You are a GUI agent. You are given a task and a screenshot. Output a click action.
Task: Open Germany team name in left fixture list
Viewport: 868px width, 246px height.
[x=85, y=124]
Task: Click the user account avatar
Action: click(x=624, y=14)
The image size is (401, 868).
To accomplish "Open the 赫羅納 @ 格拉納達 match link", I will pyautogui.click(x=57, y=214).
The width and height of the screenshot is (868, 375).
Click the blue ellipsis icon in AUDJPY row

━━━━━━━━━━━━━━━━

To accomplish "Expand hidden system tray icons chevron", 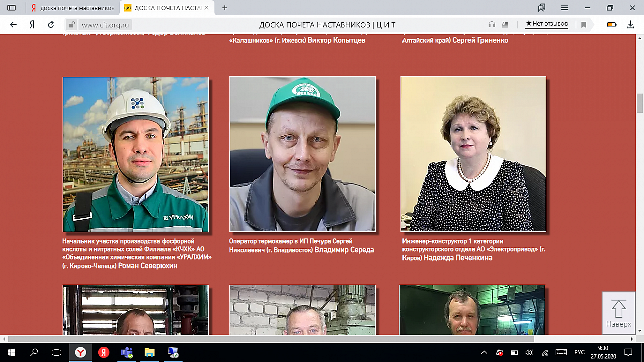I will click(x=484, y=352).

━━━━━━━━━━━━━━━━

Problem description: Using the listing above, return word for word each line from the one that has "You are a GUI" through the one that has "Click the blue ellipsis icon in AUDJPY row", and no line outside that range.

Exercise answer:
You are a GUI agent. You are given a task and a screenshot. Output a click action.
Task: Open Germany team name in left fixture list
Viewport: 868px width, 246px height.
[x=85, y=124]
Task: Click the user account avatar
Action: click(x=624, y=14)
The image size is (401, 868).
To accomplish "Open the 赫羅納 @ 格拉納達 match link", I will pyautogui.click(x=57, y=214).
The width and height of the screenshot is (868, 375).
Click the blue ellipsis icon in AUDJPY row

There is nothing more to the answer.